BEGIN SOURCE MATERIAL

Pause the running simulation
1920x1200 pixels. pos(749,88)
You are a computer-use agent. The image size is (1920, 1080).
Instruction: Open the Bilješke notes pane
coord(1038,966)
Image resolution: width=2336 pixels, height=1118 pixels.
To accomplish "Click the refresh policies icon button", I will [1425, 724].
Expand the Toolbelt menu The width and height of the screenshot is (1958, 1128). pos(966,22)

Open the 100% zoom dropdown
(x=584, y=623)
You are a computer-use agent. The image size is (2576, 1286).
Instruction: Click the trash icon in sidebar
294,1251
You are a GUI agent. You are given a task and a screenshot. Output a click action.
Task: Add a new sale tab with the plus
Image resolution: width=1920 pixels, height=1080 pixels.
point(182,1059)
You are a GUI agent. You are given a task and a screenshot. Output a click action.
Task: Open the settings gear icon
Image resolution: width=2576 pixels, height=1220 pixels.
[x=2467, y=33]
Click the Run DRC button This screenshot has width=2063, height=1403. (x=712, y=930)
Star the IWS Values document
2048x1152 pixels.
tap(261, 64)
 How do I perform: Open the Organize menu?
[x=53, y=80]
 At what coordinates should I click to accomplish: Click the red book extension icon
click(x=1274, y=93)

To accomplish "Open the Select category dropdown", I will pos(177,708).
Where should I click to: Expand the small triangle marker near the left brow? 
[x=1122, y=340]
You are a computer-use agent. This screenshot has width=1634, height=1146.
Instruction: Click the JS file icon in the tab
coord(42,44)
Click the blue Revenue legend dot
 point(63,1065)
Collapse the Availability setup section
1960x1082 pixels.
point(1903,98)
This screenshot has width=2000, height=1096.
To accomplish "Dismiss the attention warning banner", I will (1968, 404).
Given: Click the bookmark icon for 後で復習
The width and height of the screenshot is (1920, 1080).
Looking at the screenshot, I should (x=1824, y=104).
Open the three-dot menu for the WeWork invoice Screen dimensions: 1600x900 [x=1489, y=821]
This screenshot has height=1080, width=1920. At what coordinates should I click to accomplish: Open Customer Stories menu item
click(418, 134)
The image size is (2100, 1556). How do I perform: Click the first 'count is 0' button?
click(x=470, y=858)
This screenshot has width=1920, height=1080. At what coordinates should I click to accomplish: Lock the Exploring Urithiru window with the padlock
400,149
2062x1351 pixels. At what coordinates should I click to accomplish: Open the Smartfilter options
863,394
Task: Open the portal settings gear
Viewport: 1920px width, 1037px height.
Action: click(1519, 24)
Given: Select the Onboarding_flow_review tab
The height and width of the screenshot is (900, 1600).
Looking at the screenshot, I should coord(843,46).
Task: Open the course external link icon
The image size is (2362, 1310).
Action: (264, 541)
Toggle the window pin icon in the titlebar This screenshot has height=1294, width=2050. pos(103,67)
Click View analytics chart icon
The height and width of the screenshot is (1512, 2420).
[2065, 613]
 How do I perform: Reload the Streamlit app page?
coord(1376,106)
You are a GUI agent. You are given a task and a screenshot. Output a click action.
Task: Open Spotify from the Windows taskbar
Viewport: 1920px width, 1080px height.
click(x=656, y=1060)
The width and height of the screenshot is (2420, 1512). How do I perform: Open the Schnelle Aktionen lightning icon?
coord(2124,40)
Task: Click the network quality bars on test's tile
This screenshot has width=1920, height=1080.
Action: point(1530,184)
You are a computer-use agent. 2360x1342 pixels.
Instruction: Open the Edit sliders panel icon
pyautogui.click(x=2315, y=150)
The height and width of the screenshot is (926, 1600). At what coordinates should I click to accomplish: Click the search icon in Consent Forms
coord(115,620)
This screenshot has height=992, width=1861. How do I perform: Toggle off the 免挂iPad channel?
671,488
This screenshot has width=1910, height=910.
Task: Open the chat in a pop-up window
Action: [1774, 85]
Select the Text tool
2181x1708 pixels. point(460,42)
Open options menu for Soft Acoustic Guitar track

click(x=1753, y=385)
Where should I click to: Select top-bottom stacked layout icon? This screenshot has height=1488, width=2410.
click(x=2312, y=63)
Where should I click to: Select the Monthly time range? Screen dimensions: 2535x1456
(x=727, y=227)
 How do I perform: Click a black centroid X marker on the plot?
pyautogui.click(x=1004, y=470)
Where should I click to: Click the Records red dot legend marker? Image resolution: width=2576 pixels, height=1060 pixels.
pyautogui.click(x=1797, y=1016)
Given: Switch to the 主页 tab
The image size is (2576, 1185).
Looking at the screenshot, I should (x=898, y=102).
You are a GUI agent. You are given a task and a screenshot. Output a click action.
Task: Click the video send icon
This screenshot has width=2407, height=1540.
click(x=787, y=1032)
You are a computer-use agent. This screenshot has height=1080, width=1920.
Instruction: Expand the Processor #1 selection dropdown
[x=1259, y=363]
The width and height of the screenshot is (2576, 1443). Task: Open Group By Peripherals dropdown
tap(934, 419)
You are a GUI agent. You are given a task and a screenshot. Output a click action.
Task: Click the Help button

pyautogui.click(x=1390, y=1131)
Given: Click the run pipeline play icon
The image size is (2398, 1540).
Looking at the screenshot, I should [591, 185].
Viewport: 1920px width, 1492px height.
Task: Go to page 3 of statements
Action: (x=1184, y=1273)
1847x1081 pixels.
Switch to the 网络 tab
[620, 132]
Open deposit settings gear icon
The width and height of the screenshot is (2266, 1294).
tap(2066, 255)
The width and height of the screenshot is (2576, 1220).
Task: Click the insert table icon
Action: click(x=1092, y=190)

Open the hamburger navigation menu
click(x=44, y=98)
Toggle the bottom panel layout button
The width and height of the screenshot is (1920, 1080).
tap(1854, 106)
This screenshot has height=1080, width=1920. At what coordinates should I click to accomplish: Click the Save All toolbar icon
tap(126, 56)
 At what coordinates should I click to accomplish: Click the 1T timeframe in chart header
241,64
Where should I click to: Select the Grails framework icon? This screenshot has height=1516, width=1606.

END SOURCE MATERIAL

Reproduce the whole listing verbatim.

**EXERCISE RESPONSE:**
Pause the running simulation
1920x1200 pixels. pos(749,88)
You are a computer-use agent. The image size is (1920, 1080).
Instruction: Open the Bilješke notes pane
coord(1038,966)
Image resolution: width=2336 pixels, height=1118 pixels.
To accomplish "Click the refresh policies icon button", I will [1425, 724].
Expand the Toolbelt menu The width and height of the screenshot is (1958, 1128). pos(966,22)

Open the 100% zoom dropdown
(x=584, y=623)
You are a computer-use agent. The image size is (2576, 1286).
Instruction: Click the trash icon in sidebar
294,1251
You are a GUI agent. You are given a task and a screenshot. Output a click action.
Task: Add a new sale tab with the plus
Image resolution: width=1920 pixels, height=1080 pixels.
point(182,1059)
You are a GUI agent. You are given a task and a screenshot. Output a click action.
Task: Open the settings gear icon
Image resolution: width=2576 pixels, height=1220 pixels.
[x=2467, y=33]
Click the Run DRC button This screenshot has width=2063, height=1403. (x=712, y=930)
Star the IWS Values document
2048x1152 pixels.
tap(261, 64)
 How do I perform: Open the Organize menu?
[x=53, y=80]
 At what coordinates should I click to accomplish: Click the red book extension icon
click(x=1274, y=93)

To accomplish "Open the Select category dropdown", I will pos(177,708).
Where should I click to: Expand the small triangle marker near the left brow? 
[x=1122, y=340]
You are a computer-use agent. This screenshot has width=1634, height=1146.
Instruction: Click the JS file icon in the tab
coord(42,44)
Click the blue Revenue legend dot
 point(63,1065)
Collapse the Availability setup section
1960x1082 pixels.
point(1903,98)
This screenshot has width=2000, height=1096.
To accomplish "Dismiss the attention warning banner", I will (1968, 404).
Given: Click the bookmark icon for 後で復習
The width and height of the screenshot is (1920, 1080).
Looking at the screenshot, I should (x=1824, y=104).
Open the three-dot menu for the WeWork invoice Screen dimensions: 1600x900 [x=1489, y=821]
This screenshot has height=1080, width=1920. At what coordinates should I click to accomplish: Open Customer Stories menu item
click(418, 134)
The image size is (2100, 1556). How do I perform: Click the first 'count is 0' button?
click(x=470, y=858)
This screenshot has width=1920, height=1080. At what coordinates should I click to accomplish: Lock the Exploring Urithiru window with the padlock
400,149
2062x1351 pixels. At what coordinates should I click to accomplish: Open the Smartfilter options
863,394
Task: Open the portal settings gear
Viewport: 1920px width, 1037px height.
Action: click(1519, 24)
Given: Select the Onboarding_flow_review tab
The height and width of the screenshot is (900, 1600).
Looking at the screenshot, I should coord(843,46).
Task: Open the course external link icon
The image size is (2362, 1310).
Action: (264, 541)
Toggle the window pin icon in the titlebar This screenshot has height=1294, width=2050. pos(103,67)
Click View analytics chart icon
The height and width of the screenshot is (1512, 2420).
[2065, 613]
 How do I perform: Reload the Streamlit app page?
coord(1376,106)
You are a GUI agent. You are given a task and a screenshot. Output a click action.
Task: Open Spotify from the Windows taskbar
Viewport: 1920px width, 1080px height.
click(x=656, y=1060)
The width and height of the screenshot is (2420, 1512). How do I perform: Open the Schnelle Aktionen lightning icon?
coord(2124,40)
Task: Click the network quality bars on test's tile
This screenshot has width=1920, height=1080.
Action: point(1530,184)
You are a computer-use agent. 2360x1342 pixels.
Instruction: Open the Edit sliders panel icon
pyautogui.click(x=2315, y=150)
The height and width of the screenshot is (926, 1600). At what coordinates should I click to accomplish: Click the search icon in Consent Forms
coord(115,620)
This screenshot has height=992, width=1861. How do I perform: Toggle off the 免挂iPad channel?
671,488
This screenshot has width=1910, height=910.
Task: Open the chat in a pop-up window
Action: [1774, 85]
Select the Text tool
2181x1708 pixels. point(460,42)
Open options menu for Soft Acoustic Guitar track

click(x=1753, y=385)
Where should I click to: Select top-bottom stacked layout icon? This screenshot has height=1488, width=2410.
click(x=2312, y=63)
Where should I click to: Select the Monthly time range? Screen dimensions: 2535x1456
(x=727, y=227)
 How do I perform: Click a black centroid X marker on the plot?
pyautogui.click(x=1004, y=470)
Where should I click to: Click the Records red dot legend marker? Image resolution: width=2576 pixels, height=1060 pixels.
pyautogui.click(x=1797, y=1016)
Given: Switch to the 主页 tab
The image size is (2576, 1185).
Looking at the screenshot, I should (x=898, y=102).
You are a GUI agent. You are given a task and a screenshot. Output a click action.
Task: Click the video send icon
This screenshot has width=2407, height=1540.
click(x=787, y=1032)
You are a computer-use agent. This screenshot has height=1080, width=1920.
Instruction: Expand the Processor #1 selection dropdown
[x=1259, y=363]
The width and height of the screenshot is (2576, 1443). Task: Open Group By Peripherals dropdown
tap(934, 419)
You are a GUI agent. You are given a task and a screenshot. Output a click action.
Task: Click the Help button

pyautogui.click(x=1390, y=1131)
Given: Click the run pipeline play icon
The image size is (2398, 1540).
Looking at the screenshot, I should [591, 185].
Viewport: 1920px width, 1492px height.
Task: Go to page 3 of statements
Action: (x=1184, y=1273)
1847x1081 pixels.
Switch to the 网络 tab
[620, 132]
Open deposit settings gear icon
The width and height of the screenshot is (2266, 1294).
tap(2066, 255)
The width and height of the screenshot is (2576, 1220).
Task: Click the insert table icon
Action: click(x=1092, y=190)

Open the hamburger navigation menu
click(x=44, y=98)
Toggle the bottom panel layout button
The width and height of the screenshot is (1920, 1080).
tap(1854, 106)
This screenshot has height=1080, width=1920. At what coordinates should I click to accomplish: Click the Save All toolbar icon
tap(126, 56)
 At what coordinates should I click to accomplish: Click the 1T timeframe in chart header
241,64
Where should I click to: Select the Grails framework icon? This screenshot has height=1516, width=1606.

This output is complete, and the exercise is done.